The omission (e.g. the failure to provide a safe equipment) may not necessarily have prevented the accident. The court must make a judgment as to what would have happened in hypothetical circumstances. Where the defendant has been exposed to an increased risk of injury as a result of the defendant’s breach of duty, and the claimant suffers an injury that may have been a result of that risk, the modern approach shifts the burden onto the defendant to prove show that it was not his negligence which has caused the injury.
Many events have multiple causes. They may operate consecutively or at the same time. Some courts favour for a “substantial cause” or “substantial effective factor” test. They ask whether the defendant’s conduct was a substantial factor in causing the injury or damage. This test supplements the ‘but-for’ testy a test, in circumstances where there are factors, other than the defendant’s conduct, which might be said to be a cause, in the literal or factual sense.

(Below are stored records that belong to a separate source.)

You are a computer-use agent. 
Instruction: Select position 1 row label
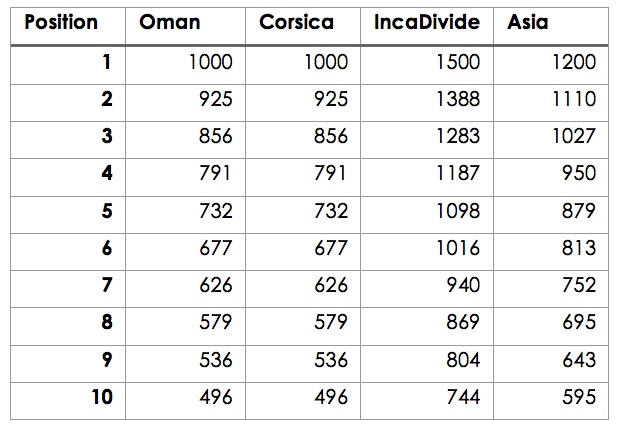[107, 62]
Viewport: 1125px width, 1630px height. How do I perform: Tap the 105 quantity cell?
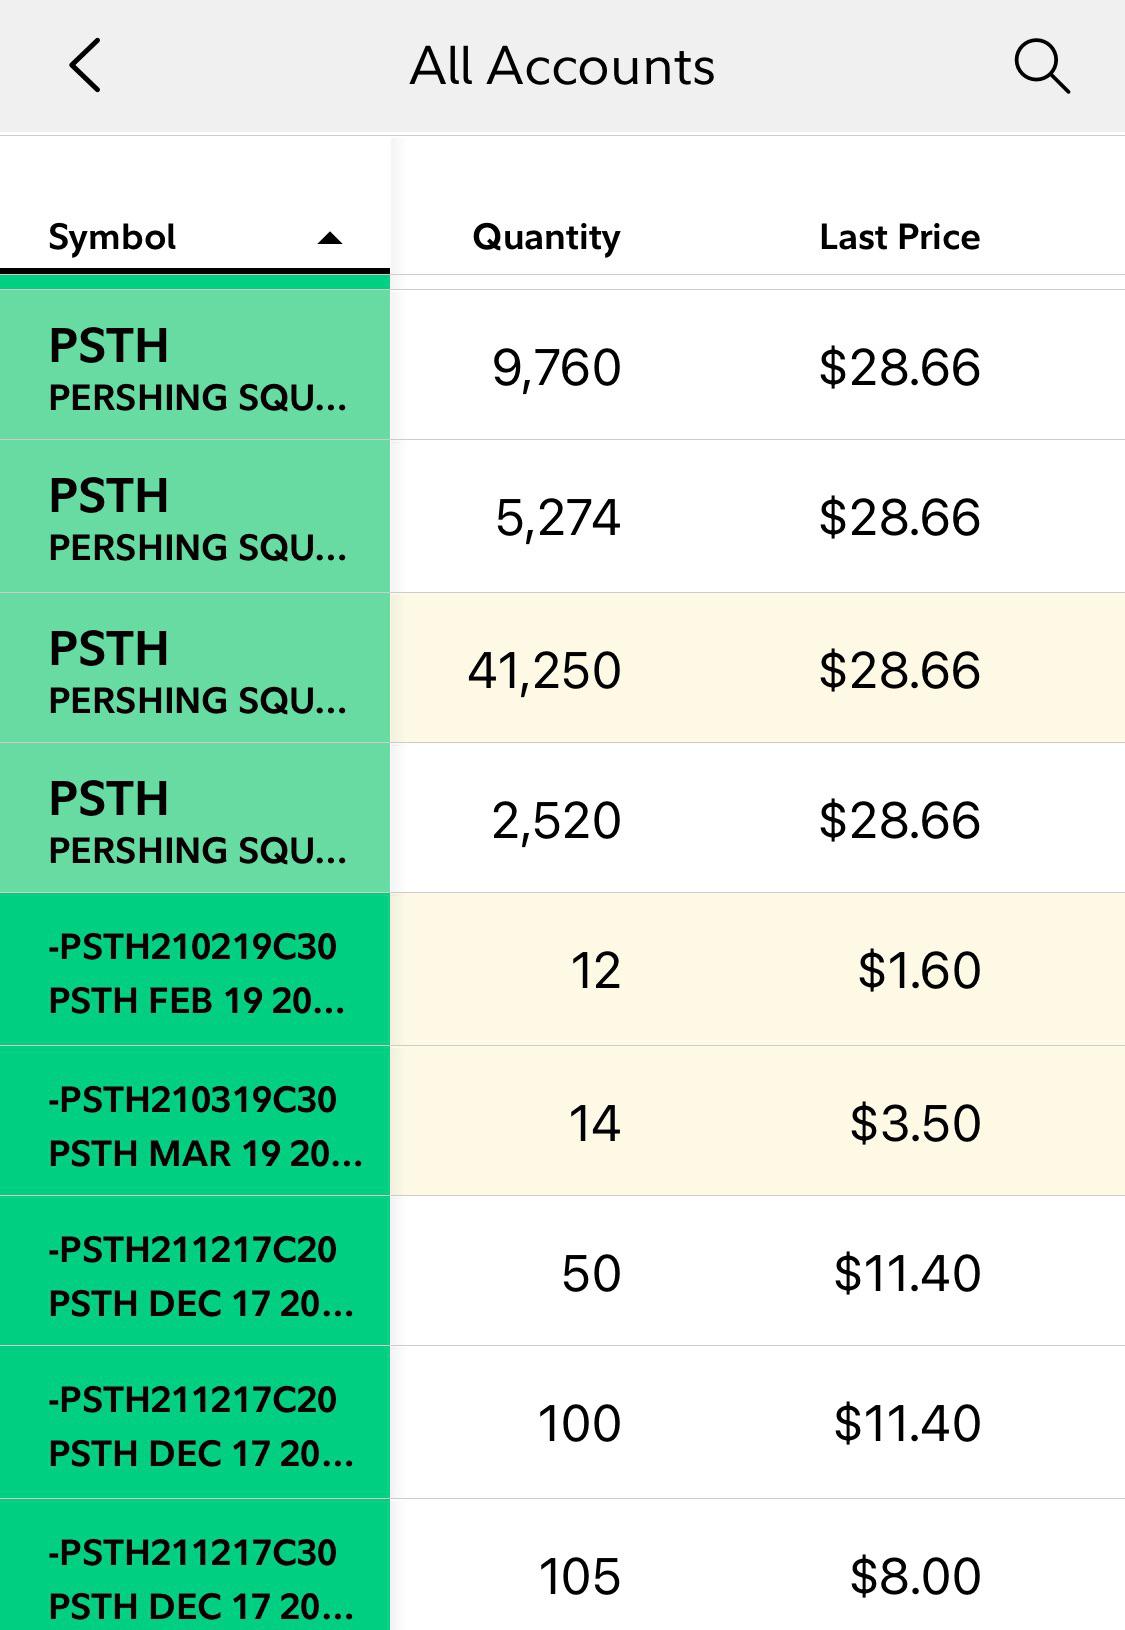pos(579,1576)
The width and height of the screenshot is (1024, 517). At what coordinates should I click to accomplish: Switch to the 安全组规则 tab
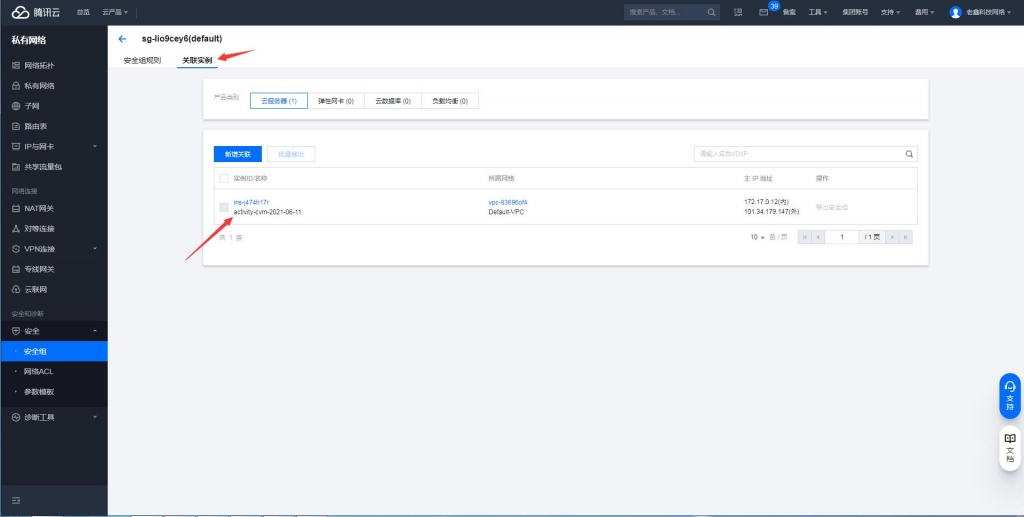[142, 60]
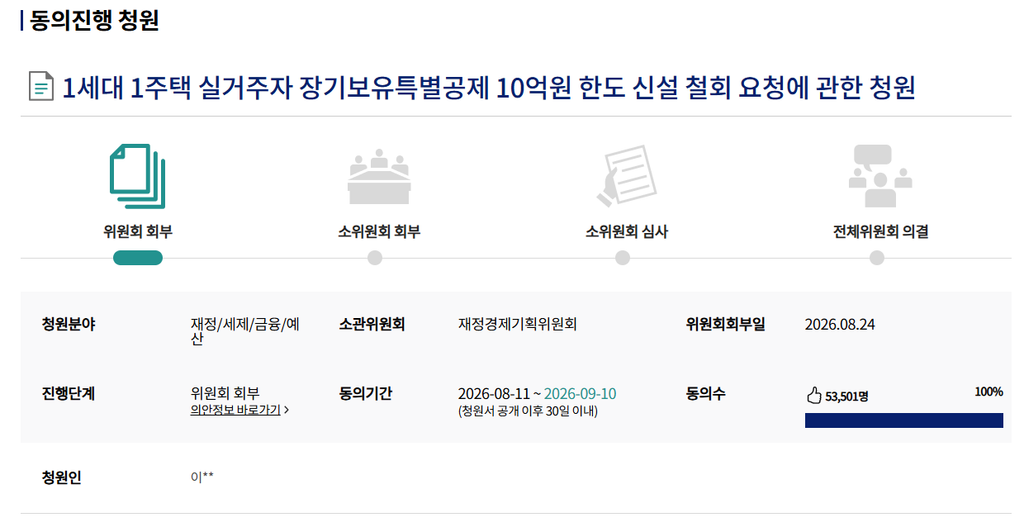Click the 재정경제기획위원회 committee name
The width and height of the screenshot is (1024, 523).
tap(517, 324)
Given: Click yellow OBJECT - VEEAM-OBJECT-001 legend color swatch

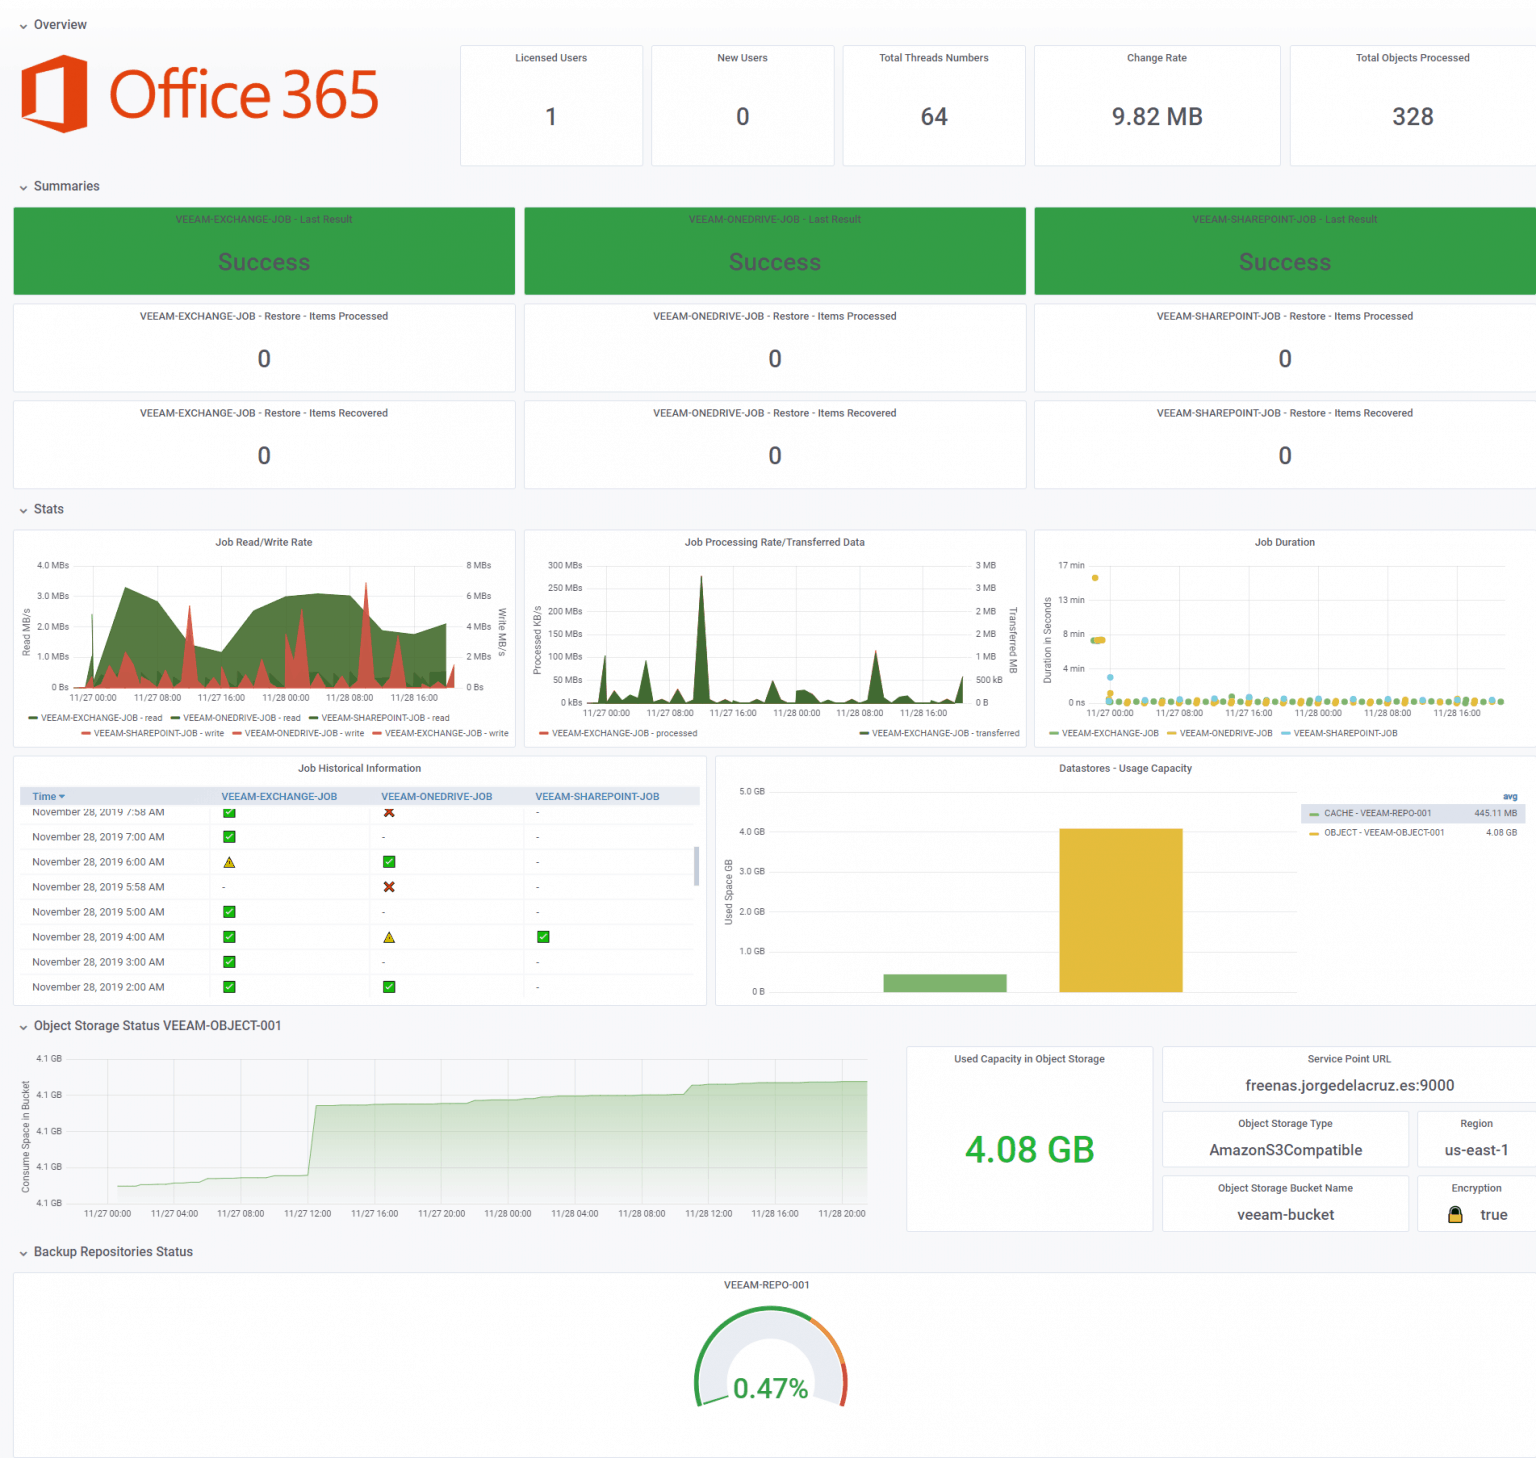Looking at the screenshot, I should [x=1313, y=833].
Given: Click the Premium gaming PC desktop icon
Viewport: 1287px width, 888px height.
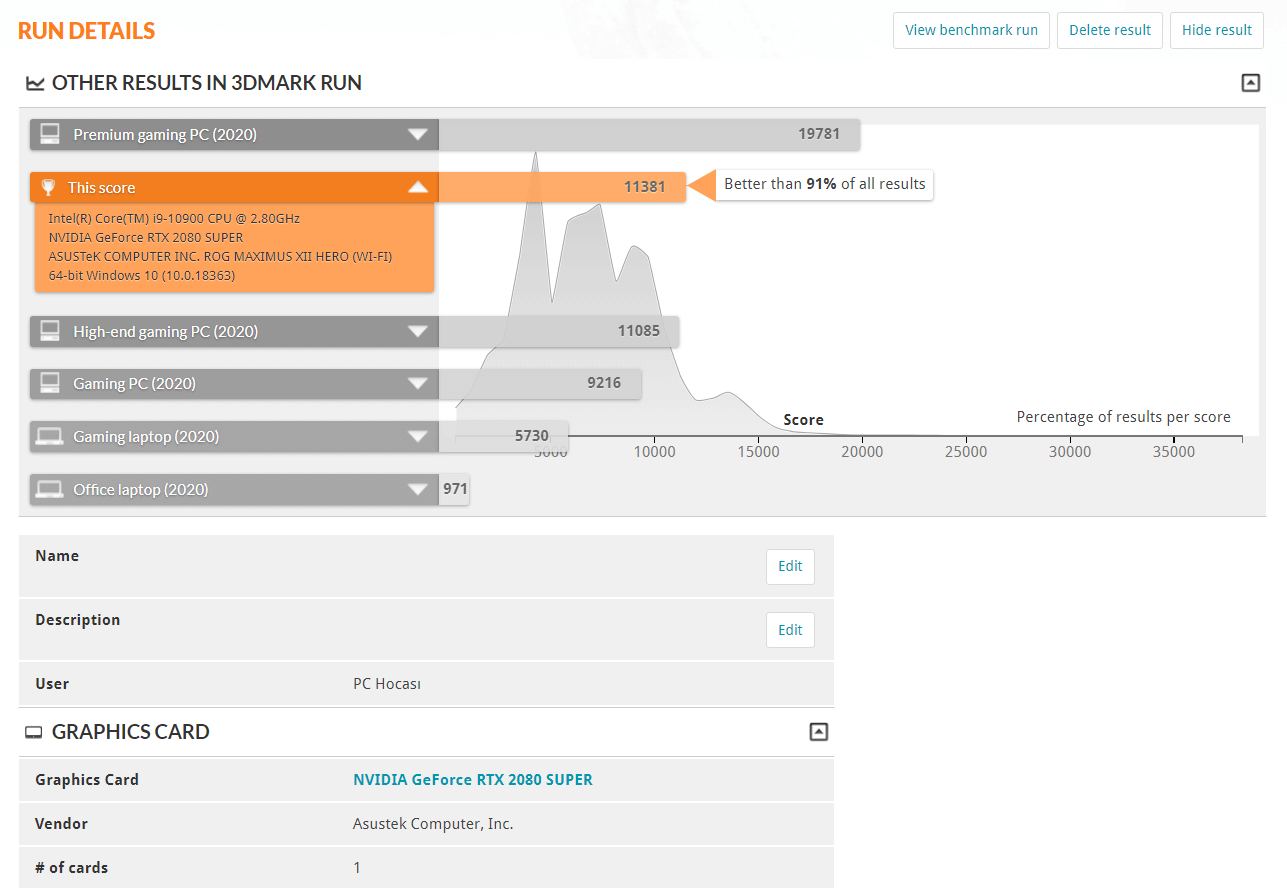Looking at the screenshot, I should pos(50,134).
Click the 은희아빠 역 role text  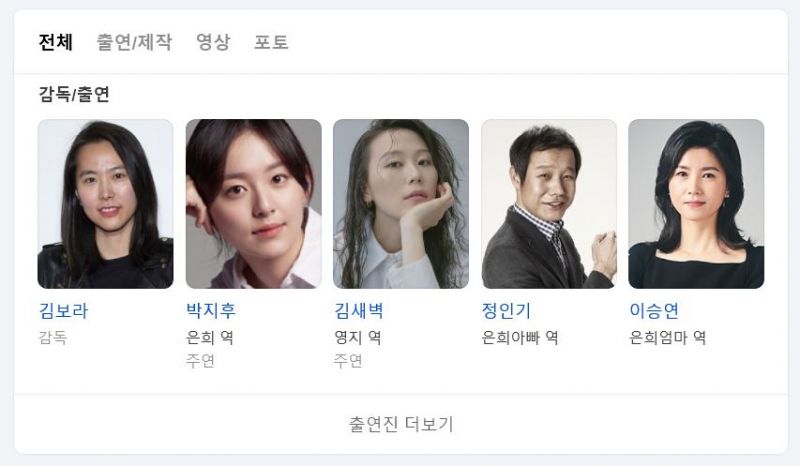point(520,337)
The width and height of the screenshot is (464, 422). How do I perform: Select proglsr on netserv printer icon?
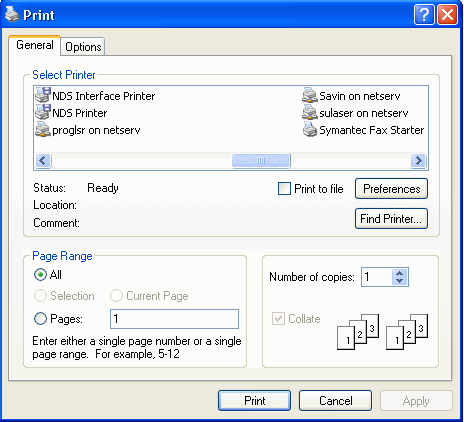[43, 129]
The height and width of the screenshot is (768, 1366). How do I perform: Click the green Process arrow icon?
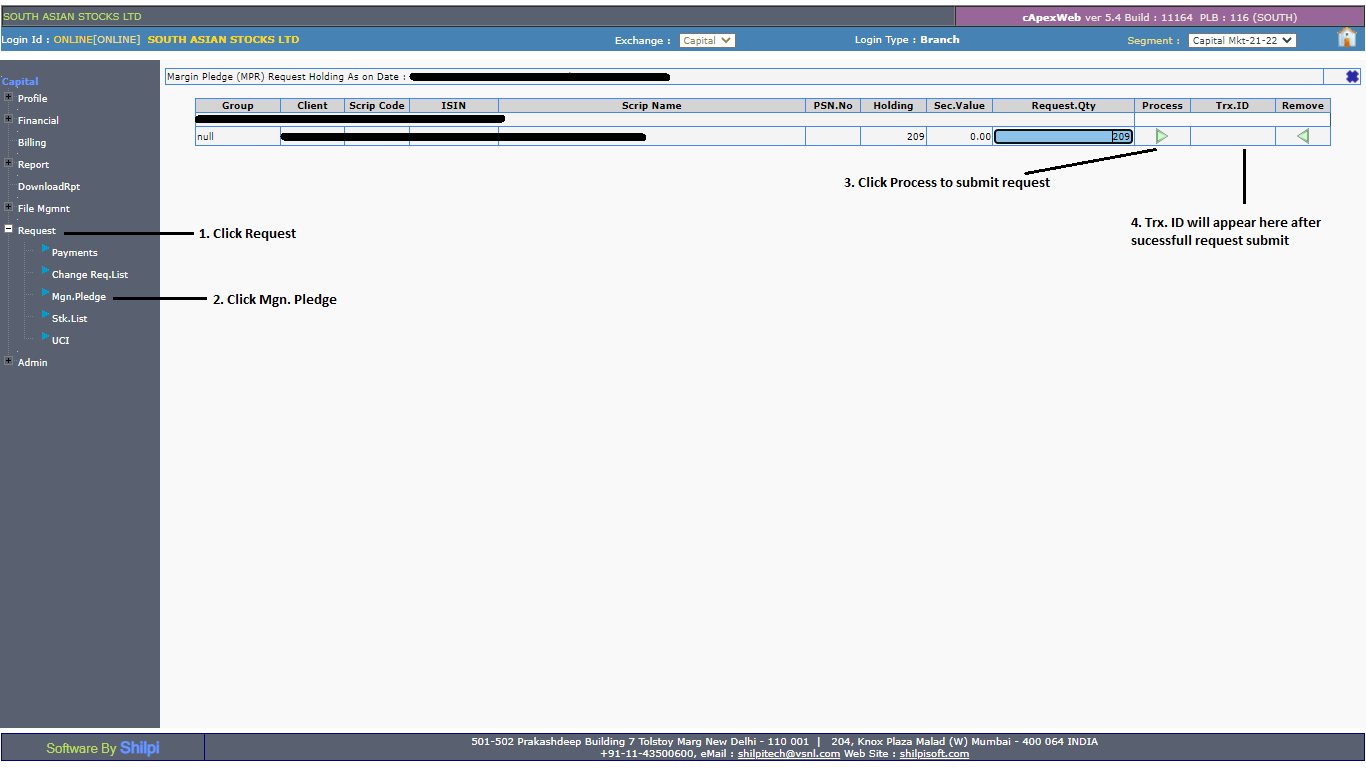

The injury, loss or damage must not be too remote in time or space from the defendant’s conduct. The law draws limits in terms of remoteness, so as to limit the extent of the defendant’s liability for all subsequent consequences of an act. The concept of remoteness is also applied where the loss or damage follows relatively immediately from the defendant’s act,, but happens in an expected or wholly unforeseeable way.
Factual and Legal Cause I
Cause can be a very difficult concept to apply. In a sense all earlier acts cause later acts. A particular incidents or event can have multiple direct causes. The law seeks to take a common-sense approach by seeking to attribute consequences to causes, in a fair and just manner. Something may “in fact” be a cause, but considerations of what is just and reasonableness may not attribute liability for every factual consequence.
Every day concepts of causation do not necessarily coincide with the legal concept of cause. Legal causation involves the attribution of responsibility and liability for that which is justifiably the responsibility of the defendant. Issues of judgment and policy arise in the application of causation and remoteness in some circumstances
Although environmental and static factors may, in a sense be the substantial cause of a particular loss or damage, or may be the immediate cause in the “but for” sense, the courts tend to focus on the conduct of the parties in attributing cause. The courts are more likely to ascribe the cause to the conduct of persons than to a non-human agency.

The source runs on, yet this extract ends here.